What this task involves
Below are some records; copy each line in them that contains "will".

----- Task inputs

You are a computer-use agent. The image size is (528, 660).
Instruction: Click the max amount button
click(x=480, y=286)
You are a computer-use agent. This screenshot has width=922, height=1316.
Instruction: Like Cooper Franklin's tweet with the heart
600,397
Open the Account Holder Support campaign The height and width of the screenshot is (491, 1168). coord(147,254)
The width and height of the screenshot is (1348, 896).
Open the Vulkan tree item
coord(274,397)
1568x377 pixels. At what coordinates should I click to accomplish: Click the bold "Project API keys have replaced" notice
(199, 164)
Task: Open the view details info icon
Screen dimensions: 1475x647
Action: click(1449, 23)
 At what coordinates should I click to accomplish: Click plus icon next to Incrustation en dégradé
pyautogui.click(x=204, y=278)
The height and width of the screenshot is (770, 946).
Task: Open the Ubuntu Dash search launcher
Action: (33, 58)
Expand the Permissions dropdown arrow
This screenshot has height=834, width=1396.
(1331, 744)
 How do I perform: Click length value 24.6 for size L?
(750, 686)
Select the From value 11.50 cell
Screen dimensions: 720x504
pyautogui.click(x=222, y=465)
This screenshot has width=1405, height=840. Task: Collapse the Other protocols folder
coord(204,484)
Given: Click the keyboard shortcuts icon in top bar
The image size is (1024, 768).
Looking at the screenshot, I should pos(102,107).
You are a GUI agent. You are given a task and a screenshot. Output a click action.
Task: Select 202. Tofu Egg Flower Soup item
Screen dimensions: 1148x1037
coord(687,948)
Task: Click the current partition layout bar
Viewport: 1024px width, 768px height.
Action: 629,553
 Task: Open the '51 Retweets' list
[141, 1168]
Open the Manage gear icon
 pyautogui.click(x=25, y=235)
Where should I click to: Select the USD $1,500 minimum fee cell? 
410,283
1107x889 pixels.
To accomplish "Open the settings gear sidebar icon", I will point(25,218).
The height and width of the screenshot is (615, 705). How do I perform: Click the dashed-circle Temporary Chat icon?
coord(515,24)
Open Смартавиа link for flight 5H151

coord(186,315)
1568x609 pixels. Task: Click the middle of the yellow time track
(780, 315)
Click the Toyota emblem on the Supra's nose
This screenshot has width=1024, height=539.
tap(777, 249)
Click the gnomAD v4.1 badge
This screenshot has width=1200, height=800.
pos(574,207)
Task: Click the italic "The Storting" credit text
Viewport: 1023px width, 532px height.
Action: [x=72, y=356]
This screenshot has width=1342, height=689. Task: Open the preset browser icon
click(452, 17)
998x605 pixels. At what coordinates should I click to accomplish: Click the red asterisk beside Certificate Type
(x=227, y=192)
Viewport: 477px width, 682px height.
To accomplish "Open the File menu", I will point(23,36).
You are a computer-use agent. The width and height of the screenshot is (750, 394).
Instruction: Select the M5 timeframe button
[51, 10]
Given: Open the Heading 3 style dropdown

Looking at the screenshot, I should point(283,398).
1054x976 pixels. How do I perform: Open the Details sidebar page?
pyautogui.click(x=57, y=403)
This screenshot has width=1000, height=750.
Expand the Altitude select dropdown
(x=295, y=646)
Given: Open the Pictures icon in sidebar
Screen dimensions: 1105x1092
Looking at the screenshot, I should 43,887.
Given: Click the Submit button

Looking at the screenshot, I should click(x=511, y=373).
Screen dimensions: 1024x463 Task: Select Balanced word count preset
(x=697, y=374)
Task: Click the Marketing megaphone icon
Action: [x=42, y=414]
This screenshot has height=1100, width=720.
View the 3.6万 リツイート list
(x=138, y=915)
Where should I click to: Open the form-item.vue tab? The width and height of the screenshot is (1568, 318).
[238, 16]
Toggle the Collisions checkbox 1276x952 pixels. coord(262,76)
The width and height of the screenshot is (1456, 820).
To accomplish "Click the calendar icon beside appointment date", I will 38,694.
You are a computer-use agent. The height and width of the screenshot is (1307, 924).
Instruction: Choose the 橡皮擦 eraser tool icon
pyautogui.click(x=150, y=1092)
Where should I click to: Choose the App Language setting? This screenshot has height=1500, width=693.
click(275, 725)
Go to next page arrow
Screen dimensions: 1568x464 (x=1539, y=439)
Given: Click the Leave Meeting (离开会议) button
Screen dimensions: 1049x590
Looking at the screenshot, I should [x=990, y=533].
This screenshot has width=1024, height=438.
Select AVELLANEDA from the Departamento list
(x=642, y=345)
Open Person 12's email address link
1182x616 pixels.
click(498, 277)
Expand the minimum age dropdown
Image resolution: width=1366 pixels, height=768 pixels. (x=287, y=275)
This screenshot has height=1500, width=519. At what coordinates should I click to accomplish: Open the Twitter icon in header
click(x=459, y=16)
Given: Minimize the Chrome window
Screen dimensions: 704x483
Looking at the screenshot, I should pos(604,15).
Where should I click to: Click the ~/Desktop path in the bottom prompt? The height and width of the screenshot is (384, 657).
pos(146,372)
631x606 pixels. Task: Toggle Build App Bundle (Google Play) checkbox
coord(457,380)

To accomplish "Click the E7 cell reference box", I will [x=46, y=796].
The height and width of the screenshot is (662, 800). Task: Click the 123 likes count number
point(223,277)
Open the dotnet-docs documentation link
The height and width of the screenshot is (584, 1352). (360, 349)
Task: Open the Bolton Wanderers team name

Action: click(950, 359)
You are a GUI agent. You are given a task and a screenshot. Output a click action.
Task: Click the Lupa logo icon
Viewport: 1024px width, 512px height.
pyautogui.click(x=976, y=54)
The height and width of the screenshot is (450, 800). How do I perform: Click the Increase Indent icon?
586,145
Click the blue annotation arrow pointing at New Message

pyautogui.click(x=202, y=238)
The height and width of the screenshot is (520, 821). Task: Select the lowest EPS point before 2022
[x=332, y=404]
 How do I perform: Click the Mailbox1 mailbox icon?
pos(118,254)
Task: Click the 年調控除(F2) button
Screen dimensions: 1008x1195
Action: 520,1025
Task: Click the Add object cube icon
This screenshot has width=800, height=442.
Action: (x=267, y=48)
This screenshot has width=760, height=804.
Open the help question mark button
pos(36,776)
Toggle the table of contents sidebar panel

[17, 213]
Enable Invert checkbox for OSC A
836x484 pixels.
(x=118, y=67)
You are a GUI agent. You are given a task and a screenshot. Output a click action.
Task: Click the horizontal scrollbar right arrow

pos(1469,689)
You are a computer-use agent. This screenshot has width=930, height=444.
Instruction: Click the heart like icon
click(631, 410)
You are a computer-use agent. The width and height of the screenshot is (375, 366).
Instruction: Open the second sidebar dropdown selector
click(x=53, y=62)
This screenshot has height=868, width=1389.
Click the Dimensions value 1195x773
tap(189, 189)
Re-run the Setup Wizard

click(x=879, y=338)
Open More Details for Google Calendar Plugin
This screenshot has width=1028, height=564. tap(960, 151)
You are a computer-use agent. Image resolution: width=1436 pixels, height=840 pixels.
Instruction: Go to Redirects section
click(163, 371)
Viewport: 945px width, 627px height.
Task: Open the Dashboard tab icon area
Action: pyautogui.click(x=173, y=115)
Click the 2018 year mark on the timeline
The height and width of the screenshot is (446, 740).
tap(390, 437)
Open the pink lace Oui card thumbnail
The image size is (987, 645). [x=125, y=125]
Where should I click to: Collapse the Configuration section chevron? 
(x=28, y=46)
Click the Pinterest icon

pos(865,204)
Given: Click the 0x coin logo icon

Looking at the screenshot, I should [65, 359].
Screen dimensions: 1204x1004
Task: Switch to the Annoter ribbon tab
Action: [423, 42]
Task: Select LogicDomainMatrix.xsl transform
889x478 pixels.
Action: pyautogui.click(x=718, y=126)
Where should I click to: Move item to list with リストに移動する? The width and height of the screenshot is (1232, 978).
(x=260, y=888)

----------

Exercise result
To accomplish "Open the settings gear sidebar icon", I will point(25,218).
To accomplish "Open the File menu", I will point(23,36).
To accomplish "Click the calendar icon beside appointment date", I will 38,694.
To accomplish "Click the E7 cell reference box", I will [x=46, y=796].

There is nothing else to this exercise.